Wide-Bandgap Semiconductor Transit Time Sources for Terahertz IMPATTs
摘要
This article presents a comprehensive analysis of the performance prospects of double-drift region (DDR) impact avalanche transit time (IMPATT) oscillators fabricated using wide-bandgap (WBG) semiconductor materials, particularly cubic silicon carbide (3C-SiC) and type-IIb diamond, for use in the millimeter-wave (mm-wave) and terahertz (THz) frequency bands. The study contrasts these advanced material-based devices with traditional silicon (Si) DDR IMPATT oscillators to highlight the advantages offered by WBG materials in high-frequency solid-state (radiofrequency) RF generation. A non-sinusoidal voltage excitation (NSVE) large-signal simulation method is employed to evaluate both static characteristics and large-signal performance parameters of these devices.
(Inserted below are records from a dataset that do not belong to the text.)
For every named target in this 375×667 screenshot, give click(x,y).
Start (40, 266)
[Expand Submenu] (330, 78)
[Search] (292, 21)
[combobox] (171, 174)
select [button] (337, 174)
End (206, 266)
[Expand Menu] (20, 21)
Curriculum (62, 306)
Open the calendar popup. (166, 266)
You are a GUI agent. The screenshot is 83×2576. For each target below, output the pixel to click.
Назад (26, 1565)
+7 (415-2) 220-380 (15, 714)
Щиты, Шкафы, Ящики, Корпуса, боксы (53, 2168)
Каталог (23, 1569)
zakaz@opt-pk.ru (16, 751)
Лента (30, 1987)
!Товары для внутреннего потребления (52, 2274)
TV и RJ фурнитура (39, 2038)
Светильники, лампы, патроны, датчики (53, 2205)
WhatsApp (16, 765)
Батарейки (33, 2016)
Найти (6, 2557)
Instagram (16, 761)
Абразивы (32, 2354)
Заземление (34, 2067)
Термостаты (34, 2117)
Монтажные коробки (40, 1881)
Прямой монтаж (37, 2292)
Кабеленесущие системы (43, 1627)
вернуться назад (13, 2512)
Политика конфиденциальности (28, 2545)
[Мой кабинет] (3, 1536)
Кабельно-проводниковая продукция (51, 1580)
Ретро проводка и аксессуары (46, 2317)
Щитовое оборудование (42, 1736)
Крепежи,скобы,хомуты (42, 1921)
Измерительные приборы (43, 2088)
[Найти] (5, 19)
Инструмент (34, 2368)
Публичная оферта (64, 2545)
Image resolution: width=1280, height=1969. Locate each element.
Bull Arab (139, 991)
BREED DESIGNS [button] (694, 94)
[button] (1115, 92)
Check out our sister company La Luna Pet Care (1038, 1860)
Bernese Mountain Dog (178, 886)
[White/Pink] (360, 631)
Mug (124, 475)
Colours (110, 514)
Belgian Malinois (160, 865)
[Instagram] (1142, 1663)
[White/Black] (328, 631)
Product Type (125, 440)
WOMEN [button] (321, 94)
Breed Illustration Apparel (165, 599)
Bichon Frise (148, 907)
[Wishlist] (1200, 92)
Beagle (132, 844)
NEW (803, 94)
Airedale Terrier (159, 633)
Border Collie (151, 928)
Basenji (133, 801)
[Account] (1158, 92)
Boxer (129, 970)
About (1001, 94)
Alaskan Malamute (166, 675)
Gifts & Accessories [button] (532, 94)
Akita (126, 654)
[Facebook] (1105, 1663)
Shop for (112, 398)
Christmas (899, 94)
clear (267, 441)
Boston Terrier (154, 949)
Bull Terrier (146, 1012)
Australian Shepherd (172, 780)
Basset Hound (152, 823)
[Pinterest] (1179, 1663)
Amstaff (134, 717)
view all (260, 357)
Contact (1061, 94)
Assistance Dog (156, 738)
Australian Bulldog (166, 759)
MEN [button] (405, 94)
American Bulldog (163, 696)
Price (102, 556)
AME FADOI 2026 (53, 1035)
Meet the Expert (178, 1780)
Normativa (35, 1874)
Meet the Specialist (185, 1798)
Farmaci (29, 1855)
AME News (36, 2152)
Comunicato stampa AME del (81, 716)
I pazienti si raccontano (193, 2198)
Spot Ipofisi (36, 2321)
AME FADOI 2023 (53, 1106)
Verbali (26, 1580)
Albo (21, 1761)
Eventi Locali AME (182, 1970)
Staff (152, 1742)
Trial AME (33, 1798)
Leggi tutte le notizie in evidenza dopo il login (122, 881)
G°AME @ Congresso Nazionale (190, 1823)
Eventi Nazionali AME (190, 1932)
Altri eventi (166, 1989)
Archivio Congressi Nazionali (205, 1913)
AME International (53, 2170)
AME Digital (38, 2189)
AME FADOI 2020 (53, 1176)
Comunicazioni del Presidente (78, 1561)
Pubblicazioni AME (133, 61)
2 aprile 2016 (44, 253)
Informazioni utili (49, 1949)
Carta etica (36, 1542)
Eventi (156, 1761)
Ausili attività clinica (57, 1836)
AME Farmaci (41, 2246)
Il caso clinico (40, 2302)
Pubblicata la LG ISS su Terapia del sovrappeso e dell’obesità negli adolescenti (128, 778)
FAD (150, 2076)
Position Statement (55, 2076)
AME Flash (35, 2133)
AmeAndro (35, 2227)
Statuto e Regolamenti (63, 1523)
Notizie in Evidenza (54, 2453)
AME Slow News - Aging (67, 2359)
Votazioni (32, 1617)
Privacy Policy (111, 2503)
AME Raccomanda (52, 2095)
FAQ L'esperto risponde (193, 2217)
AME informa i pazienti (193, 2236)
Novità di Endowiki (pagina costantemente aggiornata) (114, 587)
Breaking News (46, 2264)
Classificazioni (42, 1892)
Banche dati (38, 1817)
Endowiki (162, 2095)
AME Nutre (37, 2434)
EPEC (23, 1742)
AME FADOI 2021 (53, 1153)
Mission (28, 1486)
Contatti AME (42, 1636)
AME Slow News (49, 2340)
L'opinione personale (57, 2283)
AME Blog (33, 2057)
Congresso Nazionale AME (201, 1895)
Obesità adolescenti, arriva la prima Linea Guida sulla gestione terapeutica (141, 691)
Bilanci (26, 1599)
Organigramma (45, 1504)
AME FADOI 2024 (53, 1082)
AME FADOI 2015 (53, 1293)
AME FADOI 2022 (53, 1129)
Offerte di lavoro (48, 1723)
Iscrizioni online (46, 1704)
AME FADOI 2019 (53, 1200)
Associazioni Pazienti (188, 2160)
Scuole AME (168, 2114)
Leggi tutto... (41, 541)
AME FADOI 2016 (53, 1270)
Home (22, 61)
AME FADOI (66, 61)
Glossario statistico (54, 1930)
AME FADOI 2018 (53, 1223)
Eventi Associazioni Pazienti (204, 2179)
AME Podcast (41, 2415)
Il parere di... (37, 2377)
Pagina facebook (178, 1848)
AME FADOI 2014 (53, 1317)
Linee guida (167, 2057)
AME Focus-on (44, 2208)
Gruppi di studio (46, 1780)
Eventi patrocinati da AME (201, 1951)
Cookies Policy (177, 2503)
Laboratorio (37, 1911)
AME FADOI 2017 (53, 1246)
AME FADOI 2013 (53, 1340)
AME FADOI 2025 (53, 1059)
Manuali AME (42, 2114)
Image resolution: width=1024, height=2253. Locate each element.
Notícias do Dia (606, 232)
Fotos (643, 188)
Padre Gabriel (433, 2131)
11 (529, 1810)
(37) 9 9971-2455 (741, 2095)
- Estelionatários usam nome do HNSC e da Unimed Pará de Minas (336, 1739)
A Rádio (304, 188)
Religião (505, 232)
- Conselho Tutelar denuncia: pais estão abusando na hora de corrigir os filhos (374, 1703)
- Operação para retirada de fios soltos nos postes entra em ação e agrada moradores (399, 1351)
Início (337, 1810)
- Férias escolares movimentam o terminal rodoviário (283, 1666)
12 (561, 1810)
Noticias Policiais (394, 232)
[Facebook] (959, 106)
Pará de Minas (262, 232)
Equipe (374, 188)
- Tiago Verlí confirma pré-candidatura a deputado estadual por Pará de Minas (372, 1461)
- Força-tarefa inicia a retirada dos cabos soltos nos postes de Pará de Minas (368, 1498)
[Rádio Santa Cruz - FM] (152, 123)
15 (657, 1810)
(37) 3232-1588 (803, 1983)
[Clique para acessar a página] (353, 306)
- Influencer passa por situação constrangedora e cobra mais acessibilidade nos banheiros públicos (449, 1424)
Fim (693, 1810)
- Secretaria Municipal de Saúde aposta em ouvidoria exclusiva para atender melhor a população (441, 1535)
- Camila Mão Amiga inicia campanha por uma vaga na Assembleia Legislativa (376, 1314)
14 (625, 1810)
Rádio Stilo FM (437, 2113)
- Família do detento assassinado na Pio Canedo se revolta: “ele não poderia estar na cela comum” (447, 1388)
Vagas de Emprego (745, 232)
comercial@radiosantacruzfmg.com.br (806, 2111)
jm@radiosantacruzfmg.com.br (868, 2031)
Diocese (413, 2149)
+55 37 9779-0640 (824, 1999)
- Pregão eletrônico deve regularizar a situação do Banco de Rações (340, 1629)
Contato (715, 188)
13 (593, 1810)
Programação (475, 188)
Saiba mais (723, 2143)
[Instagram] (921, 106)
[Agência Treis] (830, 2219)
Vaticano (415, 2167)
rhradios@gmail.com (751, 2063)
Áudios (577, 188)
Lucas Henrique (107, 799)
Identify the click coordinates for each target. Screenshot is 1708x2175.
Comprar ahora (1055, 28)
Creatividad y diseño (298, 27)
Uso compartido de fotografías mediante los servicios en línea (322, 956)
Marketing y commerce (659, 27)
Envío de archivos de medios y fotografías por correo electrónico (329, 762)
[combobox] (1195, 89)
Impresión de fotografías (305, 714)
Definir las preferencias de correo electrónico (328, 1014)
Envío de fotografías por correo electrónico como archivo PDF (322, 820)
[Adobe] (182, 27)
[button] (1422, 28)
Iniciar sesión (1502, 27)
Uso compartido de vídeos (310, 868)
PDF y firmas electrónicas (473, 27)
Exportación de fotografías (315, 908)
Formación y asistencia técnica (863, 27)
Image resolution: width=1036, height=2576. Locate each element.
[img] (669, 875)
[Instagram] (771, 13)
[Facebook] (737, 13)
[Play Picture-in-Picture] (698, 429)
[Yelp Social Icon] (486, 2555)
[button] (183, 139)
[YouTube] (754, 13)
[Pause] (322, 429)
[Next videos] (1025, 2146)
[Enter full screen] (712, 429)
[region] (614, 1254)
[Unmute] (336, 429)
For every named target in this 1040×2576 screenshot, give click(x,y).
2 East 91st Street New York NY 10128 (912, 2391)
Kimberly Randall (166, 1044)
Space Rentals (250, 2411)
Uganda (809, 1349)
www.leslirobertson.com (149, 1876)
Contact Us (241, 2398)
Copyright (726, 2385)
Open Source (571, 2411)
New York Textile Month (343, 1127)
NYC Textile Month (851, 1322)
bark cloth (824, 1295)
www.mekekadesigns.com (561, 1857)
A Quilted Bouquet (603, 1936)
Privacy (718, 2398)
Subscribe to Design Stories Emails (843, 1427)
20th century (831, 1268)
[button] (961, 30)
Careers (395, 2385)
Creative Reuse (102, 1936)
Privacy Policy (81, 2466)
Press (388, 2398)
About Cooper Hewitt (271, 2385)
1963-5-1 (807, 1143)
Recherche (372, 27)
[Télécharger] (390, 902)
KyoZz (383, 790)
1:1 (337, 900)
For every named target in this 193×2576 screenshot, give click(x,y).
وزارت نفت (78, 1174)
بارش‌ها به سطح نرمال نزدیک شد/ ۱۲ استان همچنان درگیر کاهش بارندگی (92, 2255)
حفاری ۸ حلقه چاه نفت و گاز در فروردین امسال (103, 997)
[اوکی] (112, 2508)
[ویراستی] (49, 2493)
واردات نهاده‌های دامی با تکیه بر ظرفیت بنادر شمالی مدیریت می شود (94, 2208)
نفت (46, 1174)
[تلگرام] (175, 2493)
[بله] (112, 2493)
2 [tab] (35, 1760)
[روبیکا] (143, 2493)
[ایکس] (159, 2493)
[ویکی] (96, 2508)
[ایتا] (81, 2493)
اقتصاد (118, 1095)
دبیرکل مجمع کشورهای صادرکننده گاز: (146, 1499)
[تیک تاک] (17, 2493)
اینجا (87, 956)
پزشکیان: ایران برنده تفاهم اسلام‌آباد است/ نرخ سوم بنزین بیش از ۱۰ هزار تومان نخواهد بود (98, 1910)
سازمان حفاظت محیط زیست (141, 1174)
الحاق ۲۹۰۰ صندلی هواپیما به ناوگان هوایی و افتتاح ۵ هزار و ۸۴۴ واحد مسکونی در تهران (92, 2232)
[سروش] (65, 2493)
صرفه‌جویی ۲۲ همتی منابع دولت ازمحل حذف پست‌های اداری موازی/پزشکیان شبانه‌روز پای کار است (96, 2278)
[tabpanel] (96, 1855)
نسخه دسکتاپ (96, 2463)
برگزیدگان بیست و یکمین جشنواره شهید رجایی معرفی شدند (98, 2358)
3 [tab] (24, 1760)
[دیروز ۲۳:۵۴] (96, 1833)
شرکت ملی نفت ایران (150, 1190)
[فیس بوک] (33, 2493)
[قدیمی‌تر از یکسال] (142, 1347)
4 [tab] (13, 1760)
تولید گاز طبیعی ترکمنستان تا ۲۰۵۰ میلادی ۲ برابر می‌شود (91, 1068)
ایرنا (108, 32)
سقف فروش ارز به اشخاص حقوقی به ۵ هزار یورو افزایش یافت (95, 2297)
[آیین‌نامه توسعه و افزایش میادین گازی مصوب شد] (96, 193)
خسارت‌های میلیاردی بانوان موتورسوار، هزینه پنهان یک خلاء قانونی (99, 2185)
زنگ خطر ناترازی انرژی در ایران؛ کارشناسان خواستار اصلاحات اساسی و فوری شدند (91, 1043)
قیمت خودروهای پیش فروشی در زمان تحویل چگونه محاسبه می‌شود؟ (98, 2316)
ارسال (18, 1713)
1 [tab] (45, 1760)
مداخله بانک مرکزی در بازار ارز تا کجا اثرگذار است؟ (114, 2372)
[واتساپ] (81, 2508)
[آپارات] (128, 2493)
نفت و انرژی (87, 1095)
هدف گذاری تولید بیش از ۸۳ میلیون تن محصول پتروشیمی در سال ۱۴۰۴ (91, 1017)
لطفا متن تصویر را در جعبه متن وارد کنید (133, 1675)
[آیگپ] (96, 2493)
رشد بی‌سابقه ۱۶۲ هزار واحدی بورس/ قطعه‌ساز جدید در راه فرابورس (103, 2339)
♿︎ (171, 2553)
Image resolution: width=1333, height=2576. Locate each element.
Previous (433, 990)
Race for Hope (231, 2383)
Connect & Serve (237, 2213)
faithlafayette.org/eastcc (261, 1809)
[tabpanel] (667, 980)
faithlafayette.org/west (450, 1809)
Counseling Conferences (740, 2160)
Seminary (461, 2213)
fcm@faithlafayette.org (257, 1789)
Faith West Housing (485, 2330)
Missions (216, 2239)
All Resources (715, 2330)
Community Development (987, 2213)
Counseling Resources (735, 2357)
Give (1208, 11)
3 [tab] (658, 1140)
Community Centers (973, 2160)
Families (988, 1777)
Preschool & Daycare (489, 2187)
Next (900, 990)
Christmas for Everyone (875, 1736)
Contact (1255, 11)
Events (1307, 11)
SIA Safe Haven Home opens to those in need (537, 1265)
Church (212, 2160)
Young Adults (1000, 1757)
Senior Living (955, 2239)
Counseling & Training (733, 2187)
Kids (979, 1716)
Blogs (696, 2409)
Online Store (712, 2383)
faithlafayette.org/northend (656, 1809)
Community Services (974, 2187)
This simulation approach enables precise modeling of nonlinear phenomena, such as avalanche multiplication and transit-time effects, which are critical in determining the output RF power and efficiency of IMPATT diodes under realistic biasing and signal conditions. Simulation results indicate that DDR 3C-SiC IMPATT oscillators consistently deliver superior RF output power across the 140 GHz to 1.0 THz frequency range compared to their diamond-based counterparts. This is attributed to the relatively higher carrier mobility of 3C-SiC, which reduces series resistance and enhances carrier transport. However, diamond-based IMPATT devices demonstrate better performance at lower mm-wave frequencies, particularly around 94 GHz, making diamond a suitable choice for applications targeting this frequency band. Overall, the study concludes that both 3C-SiC and type-IIb diamond offer significant improvements over conventional Si IMPATTs, particularly in terms of power output and operational frequency range. These findings establish WBG-based DDR IMPATT oscillators as strong candidates for next-generation high-frequency solid-state sources, with potential applications in advanced radar, imaging, communication systems, and spectroscopy at mm-wave and THz frequencies.